New Delhi, July 11: Industrial output expanded 4.7 per cent in May, the highest since October 2012, on account of increased activity in manufacturing, mining, electricity and capital goods, providing an impetus to the budget proposals of the Narendra-Modi government.
The output, as measured by the Index of Industrial Production (IIP), had contracted 2.5 per cent in May last year.
During the April-May period of the current fiscal, industry growth stood at 4 per cent against a contraction of 0.5 per cent in the corresponding months of 2013-14. In October 2012, IIP growth was recorded at 8.4 per cent.
Manufacturing, which constitutes over 75 per cent of the index, grew 4.8 per cent in May compared with a decline of 3.2 per cent a year ago. Production of capital goods, a barometer of demand, grew 4.5 per cent in May against a contraction of 3.7 per cent in the same month last year.
“While it is reassuring to see some pick-up in growth of manufacturing in May, it needs to be seen in the context of a negative base. The encouraging sign is the broad-based growth as 16 of the 22 sectors showed positive growth in manufacturing,” Ficci president Sidharth Birla said.

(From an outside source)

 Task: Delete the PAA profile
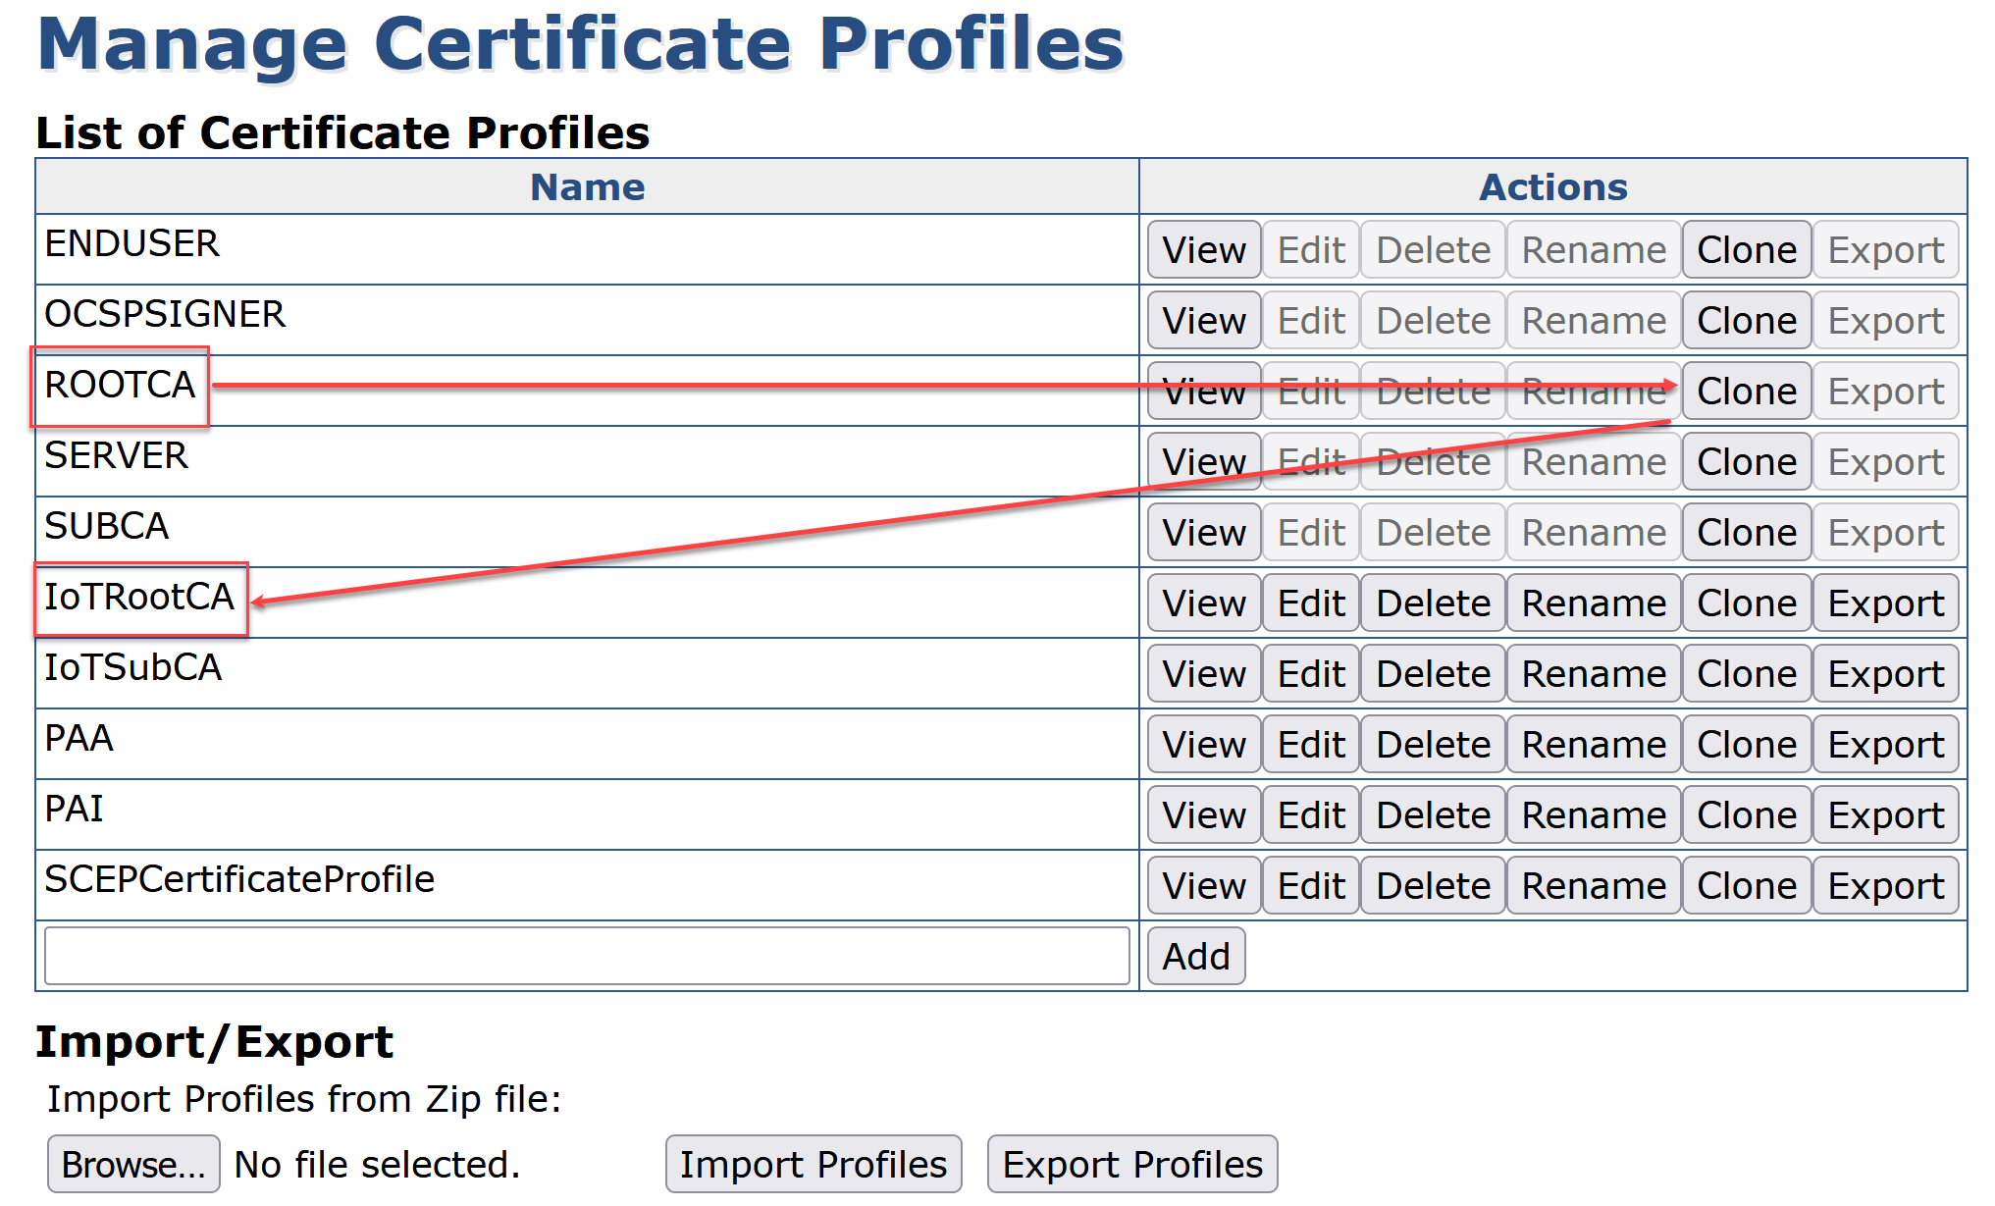(x=1433, y=745)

“As the growth is subdued in the intermediate sector and capital goods growth also comes on a negative base, manufacturing may take some more time to recover. We are hopeful that the steps taken by the government and the measures announced in the budget will help the sector to revive fast,” Birla added.
In the budget, finance minister Arun Jaitley has promised to revive the economy with a mix of structural reforms and fiscal consolidation.
According to a Yes Bank research report, “Based on the impetus provided in the budget, a fresh leg of investments should give a push to industrial activity. The Rs 10,000-crore venture capital fund for medium and small enterprises, rationalisation of coal linkages and extension of investment-linked deduction for transportation of iron ore along with a 10-year tax holiday to power companies will provide support in the medium term.”
The mining sector grew 2.7 per cent in May against a dip of 5.9 per cent a year ago.
Power generation increased 6.3 per cent compared with a 6.2 per cent growth a year ago.
The output of consumer goods grew 3.7 per cent in May compared with a contraction of 6.6 per cent a year ago.
Aditi Nayar, senior economist with rating agency Icra, said, “Improved merchandise trade contributed to the encouraging pick-up in IIP. However, some caution is warranted with regards to the sustainability of this uptick, which came on the back of a benign base effect.”